Output: standardoutput

Time Limit: 2 seconds

Memory Limit: 32 MB

 

A poker deck contains 52 cards - each card has a suit whichis one of clubs, diamonds, hearts, or spades (denoted C, D, H, and S in the input data). Each card also has a value which is one of 2, 3,4, 5, 6, 7, 8,9, 10, jack, queen, king, ace (denoted 2, 3, 4, 5, 6, 7, 8, 9, T, J, Q, K, A).For scoring purposes, the suits are unordered while the values are ordered asgiven above, with 2 being the lowest and ace the highest value.

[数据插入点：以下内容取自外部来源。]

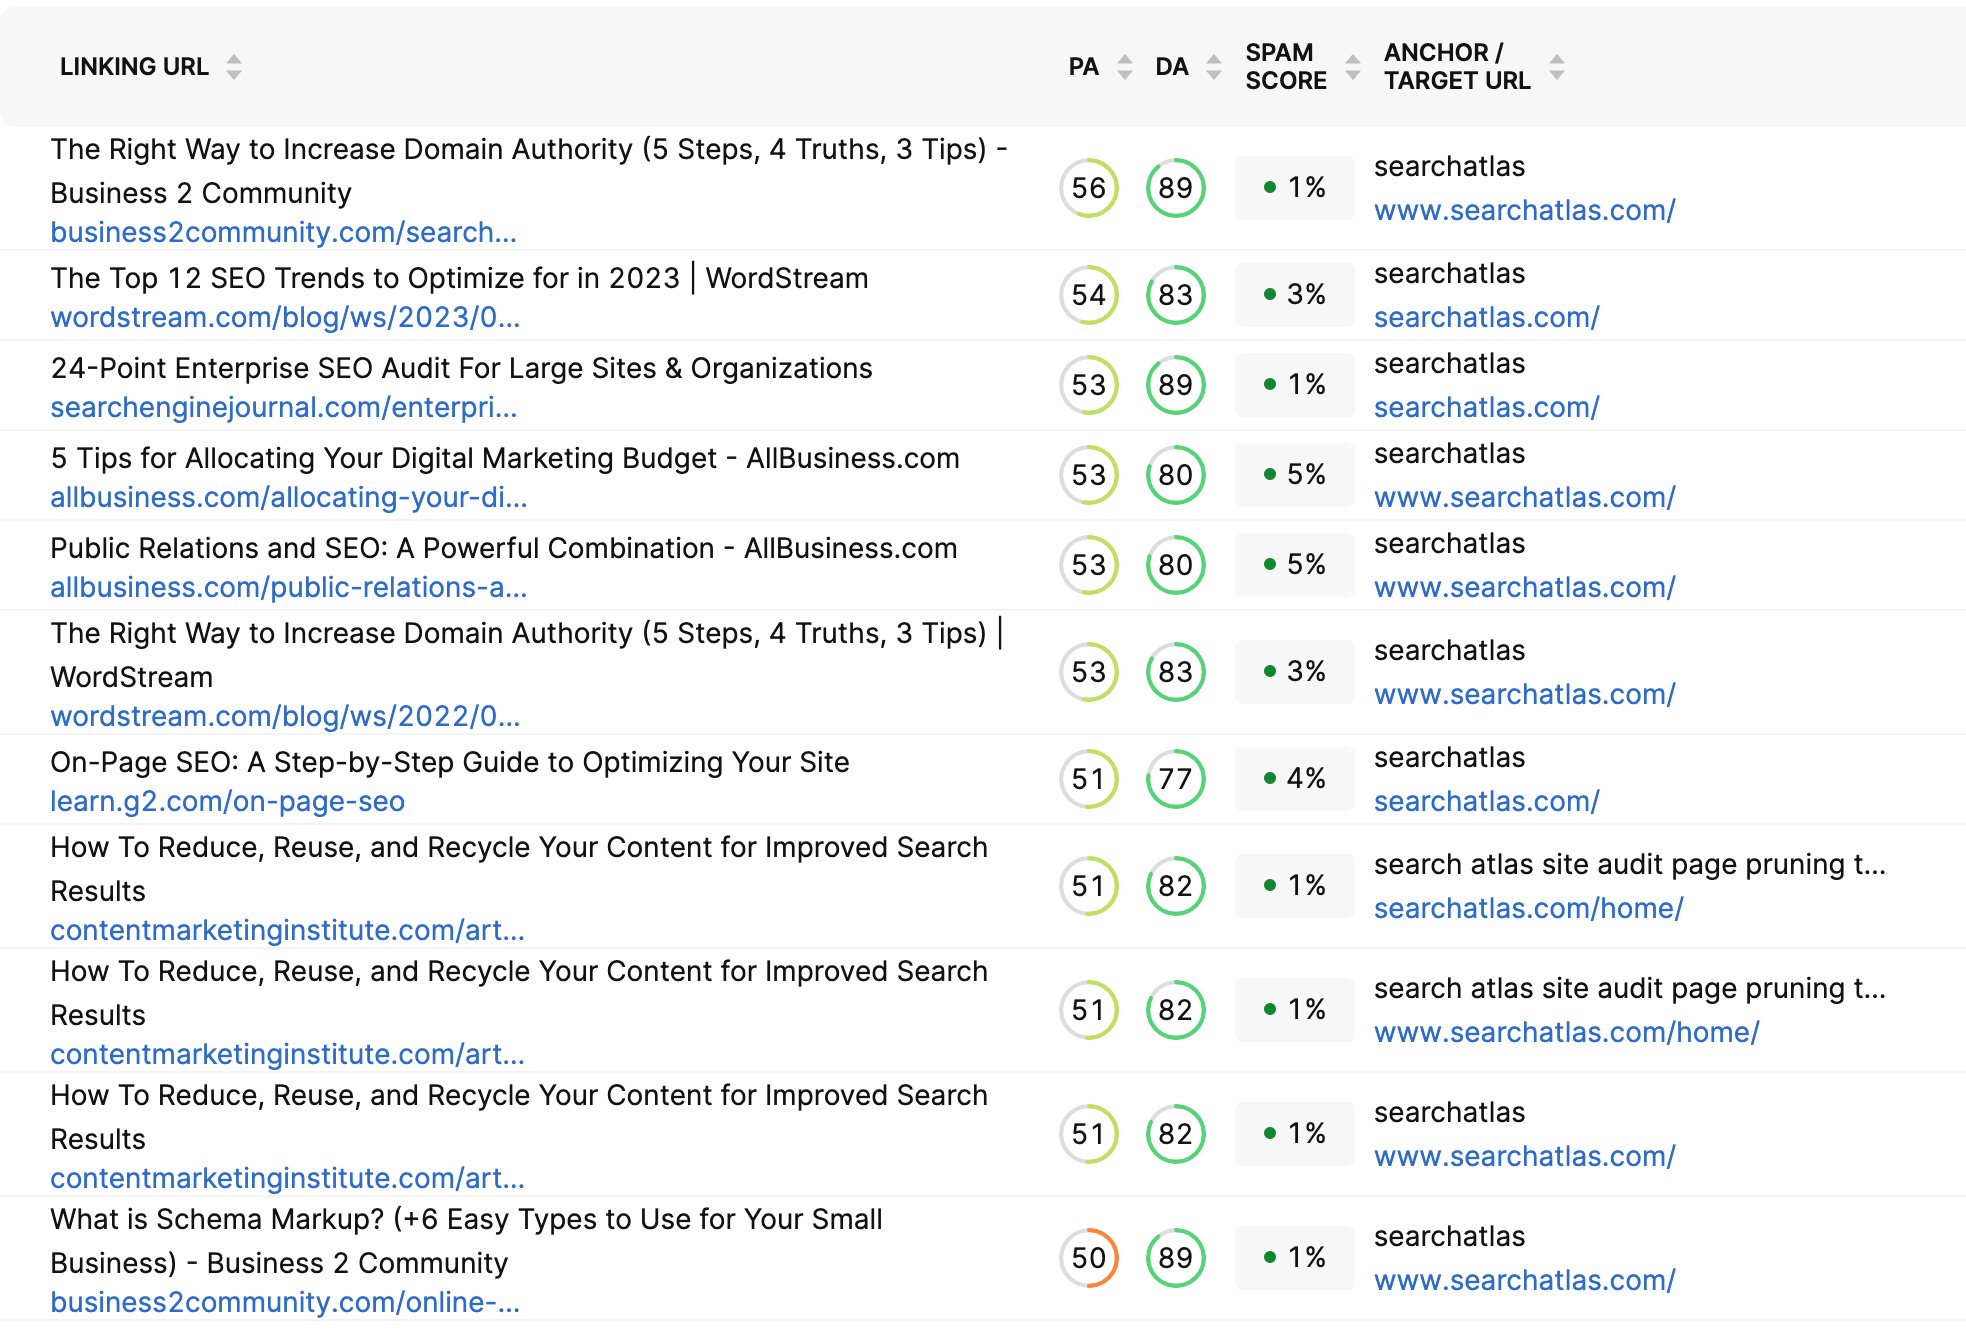Click the PA score badge showing 56
This screenshot has width=1966, height=1330.
[1088, 187]
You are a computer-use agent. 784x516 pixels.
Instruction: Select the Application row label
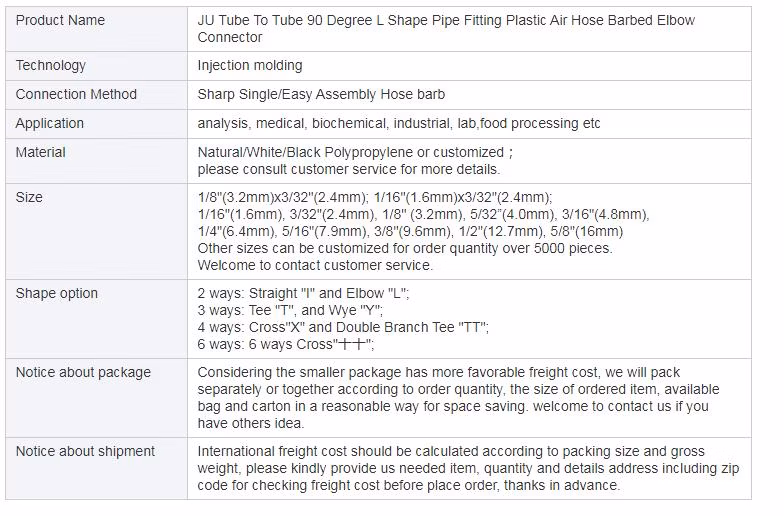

A poker hand consists of 5 cards dealt from the deck. Poker hands are ranked by thefollowing partial order from lowest to highest

• High Card: Hands which do not fit any higher category are ranked by the value of their highest card. If the highest cards have the same value, the hands are ranked by the next highest, and so on.
• Pair: 2 of the 5 cards in the hand have the same value. Hands which both contain a pair are ranked by the value of the cards forming the pair. If these values are the same, the hands are ranked by the values of the cards not forming the pair, in decreasing order.
• Two Pairs: The hand contains 2 different pairs. Hands which both contain 2 pairs are ranked by the value of their highest pair. Hands with the same highest pair are ranked by the value of their other pair. If these values are the same the hands are ranked by the value of the remaining card.
• Three of a Kind: Three of the cards in the hand have the same value. Hands which both contain three of a kind are ranked by the value of the 3 cards.
• Straight: Hand contains 5 cards with consecutive values. Hands which both contain a straight are ranked by their highest card.
• Flush: Hand contains 5 cards of the same suit. Hands which are both flushes are ranked using the rules for High Card.
• Full House: 3 cards of the same value, with the remaining 2 cards forming a pair. Ranked by the value of the 3 cards.
• Four of a kind: 4 cards with the same value. Ranked by the value of the 4 cards.
• Straight flush: 5 cards of the same suit with consecutive values. Ranked by the highest card in the hand.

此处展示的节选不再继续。